Exercise directions » Give back exactly the lines of the material below that start at the one holding "The height and width of the screenshot is (407, 640)." and end at the last line, minus the pictures.

(Given entries begins)

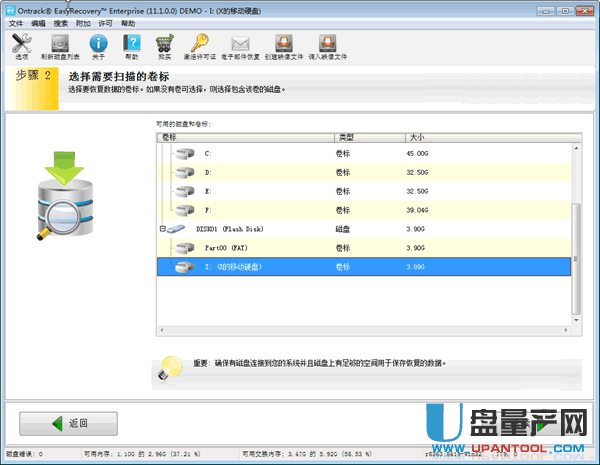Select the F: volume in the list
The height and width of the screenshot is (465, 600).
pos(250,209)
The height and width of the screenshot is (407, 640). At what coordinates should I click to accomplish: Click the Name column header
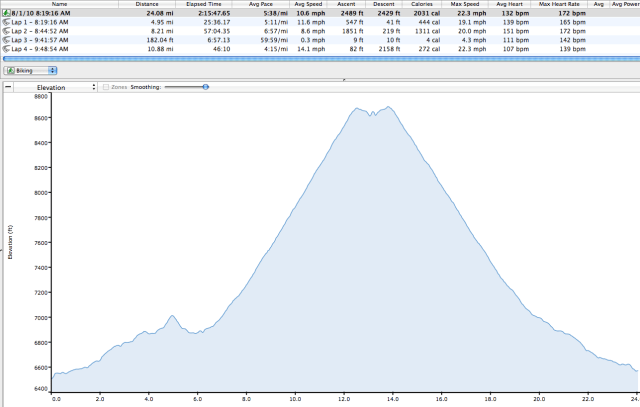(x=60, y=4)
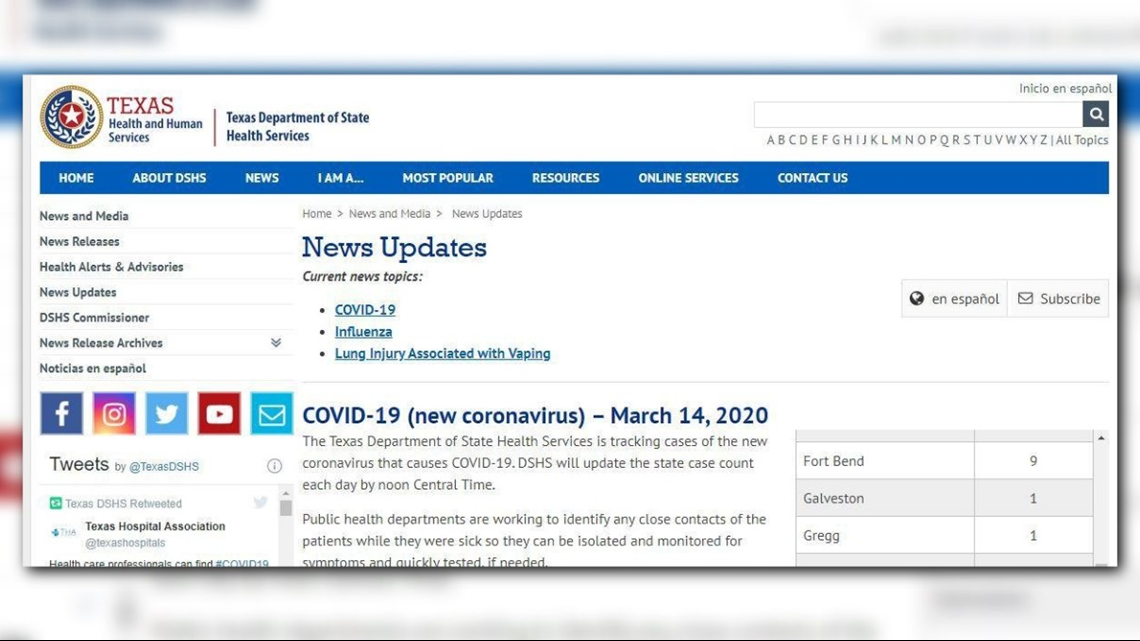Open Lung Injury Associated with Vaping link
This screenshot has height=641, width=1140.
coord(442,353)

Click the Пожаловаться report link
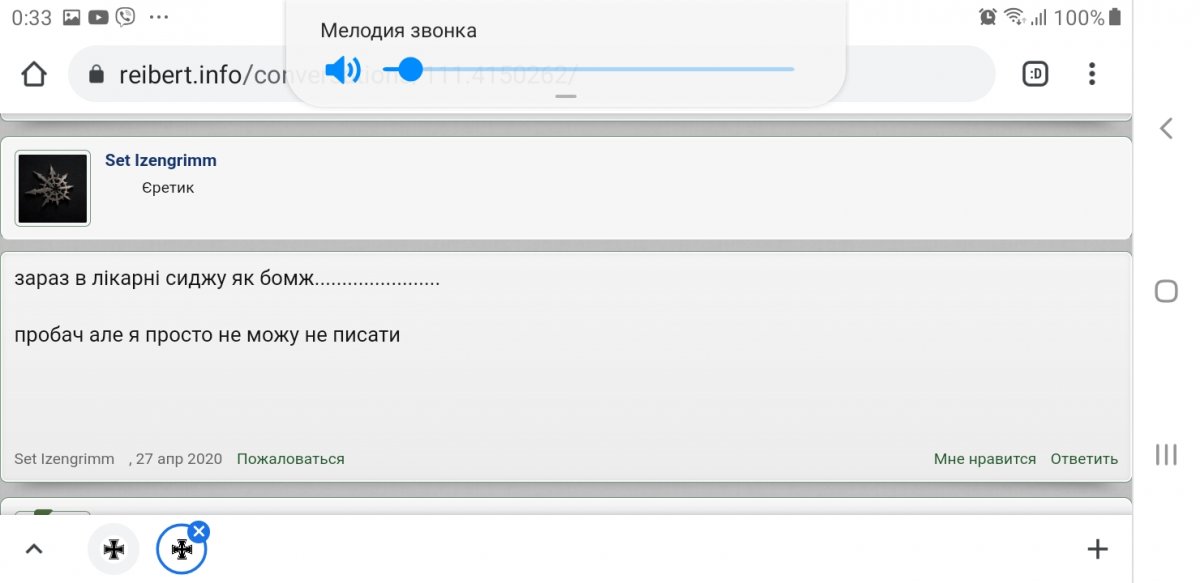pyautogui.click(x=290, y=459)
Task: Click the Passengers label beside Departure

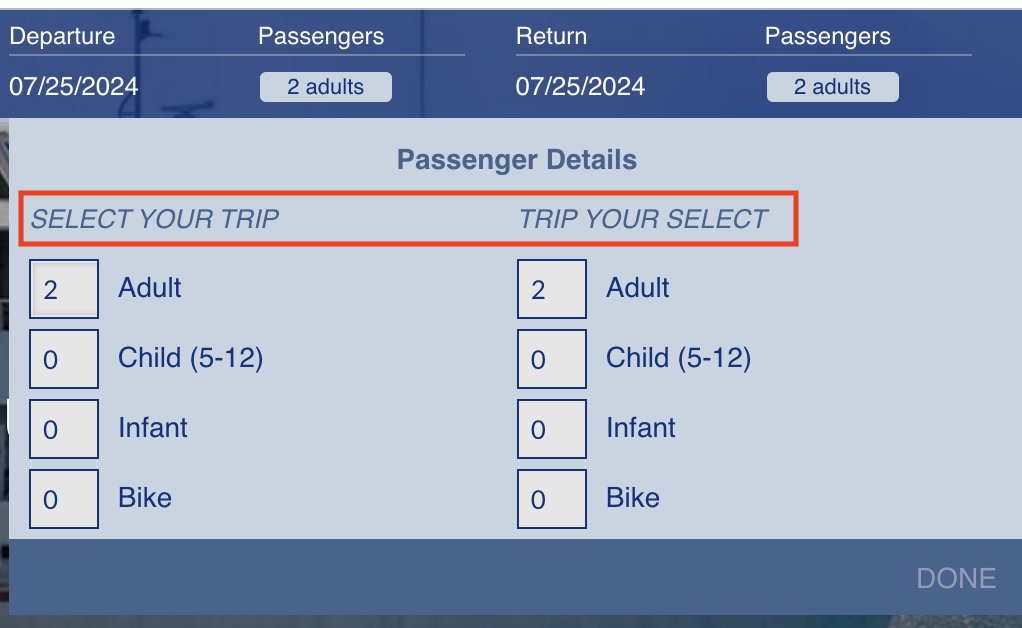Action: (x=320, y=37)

(Given entries ends)

Answer to the exercise »
The height and width of the screenshot is (407, 640). At what coordinates should I click to accomplish: Click the Name column header
(x=60, y=4)
Open Lung Injury Associated with Vaping link
This screenshot has height=641, width=1140.
coord(442,353)

Click the Пожаловаться report link
pyautogui.click(x=290, y=459)
Task: Click the Passengers label beside Departure

Action: (x=320, y=37)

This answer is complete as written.